Travail à faire: Restituez mot pour mot les lignes des entrées, depuis le début jusqu'à la ligne contenant « coord(681,237) », celle-ci comprise. Laissez les images de côté dans votre réponse.

-=-=-=-=-

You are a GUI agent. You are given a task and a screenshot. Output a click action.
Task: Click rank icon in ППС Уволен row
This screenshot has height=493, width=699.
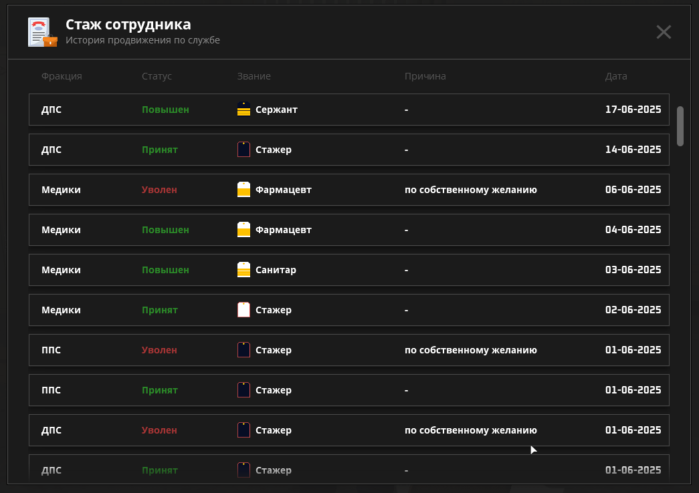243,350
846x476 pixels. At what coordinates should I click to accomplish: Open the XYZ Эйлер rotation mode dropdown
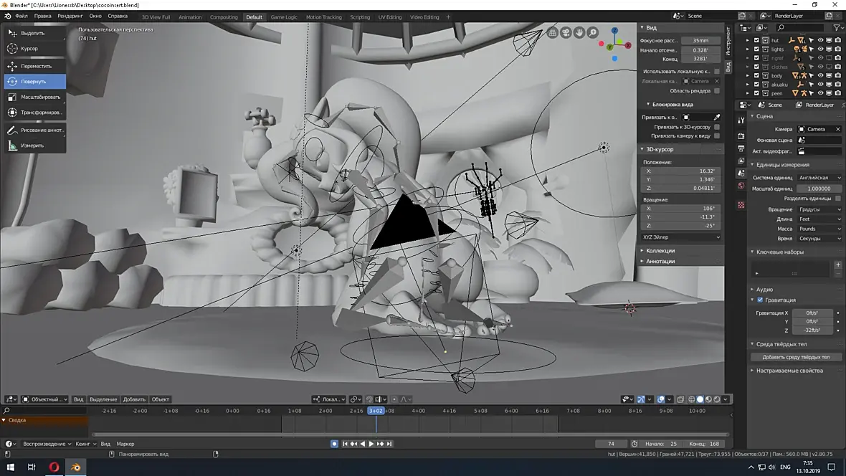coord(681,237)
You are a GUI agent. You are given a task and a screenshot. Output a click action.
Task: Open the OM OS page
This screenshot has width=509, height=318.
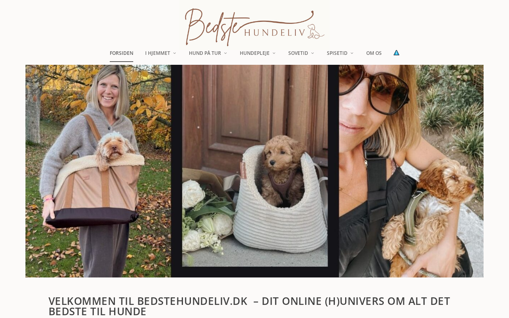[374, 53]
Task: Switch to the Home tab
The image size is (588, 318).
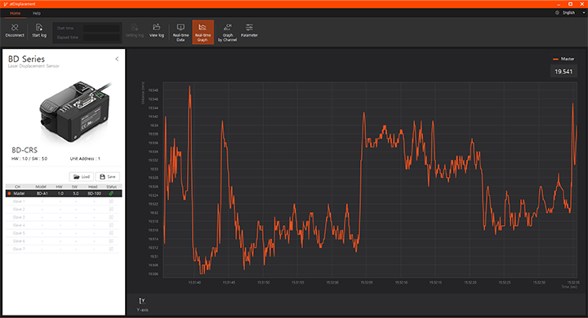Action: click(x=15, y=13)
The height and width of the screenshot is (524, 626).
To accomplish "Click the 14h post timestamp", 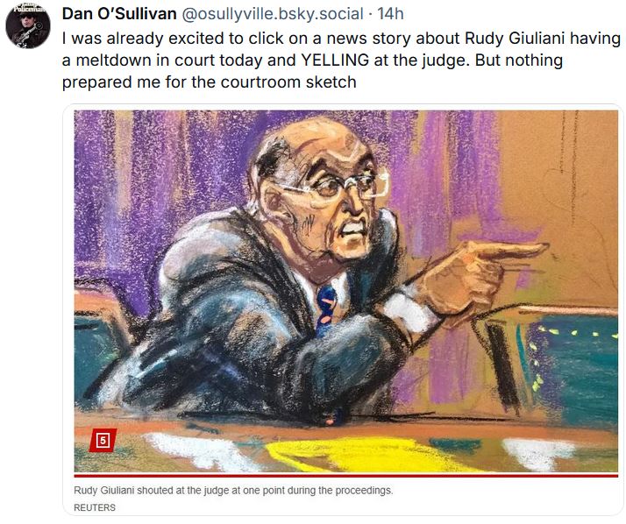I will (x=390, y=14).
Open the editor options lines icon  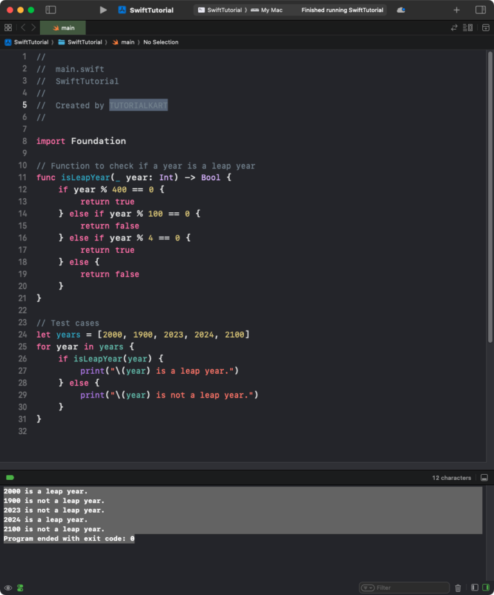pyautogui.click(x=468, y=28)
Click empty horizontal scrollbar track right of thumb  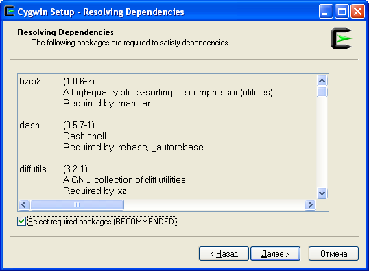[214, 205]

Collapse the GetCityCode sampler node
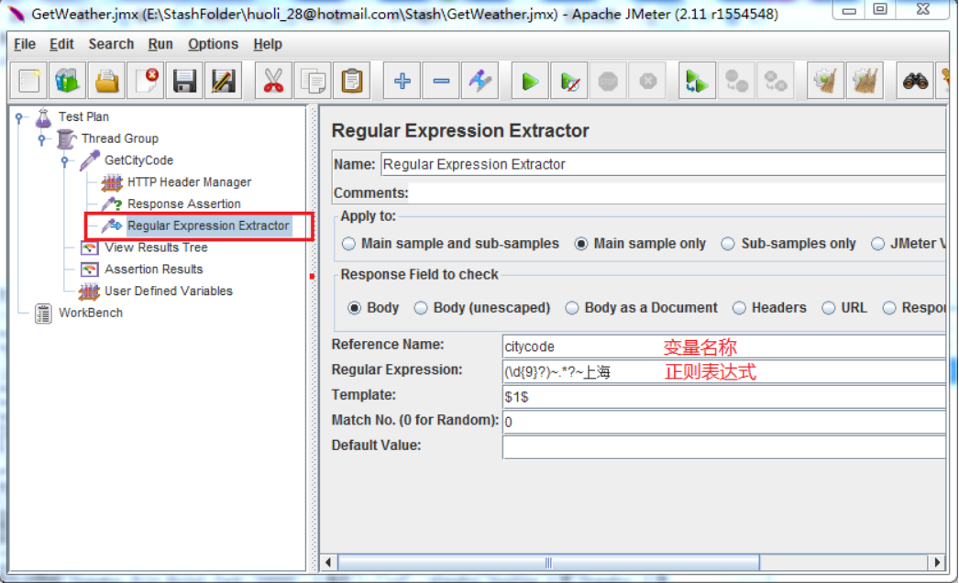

-=-=-=-=-

Exercice corrigé:
You are a GUI agent. You are given a task and a screenshot. Output a click action.
Task: Click rank icon in ППС Уволен row
This screenshot has height=493, width=699.
243,350
846x476 pixels. At what coordinates should I click to accomplish: Open the XYZ Эйлер rotation mode dropdown
coord(681,237)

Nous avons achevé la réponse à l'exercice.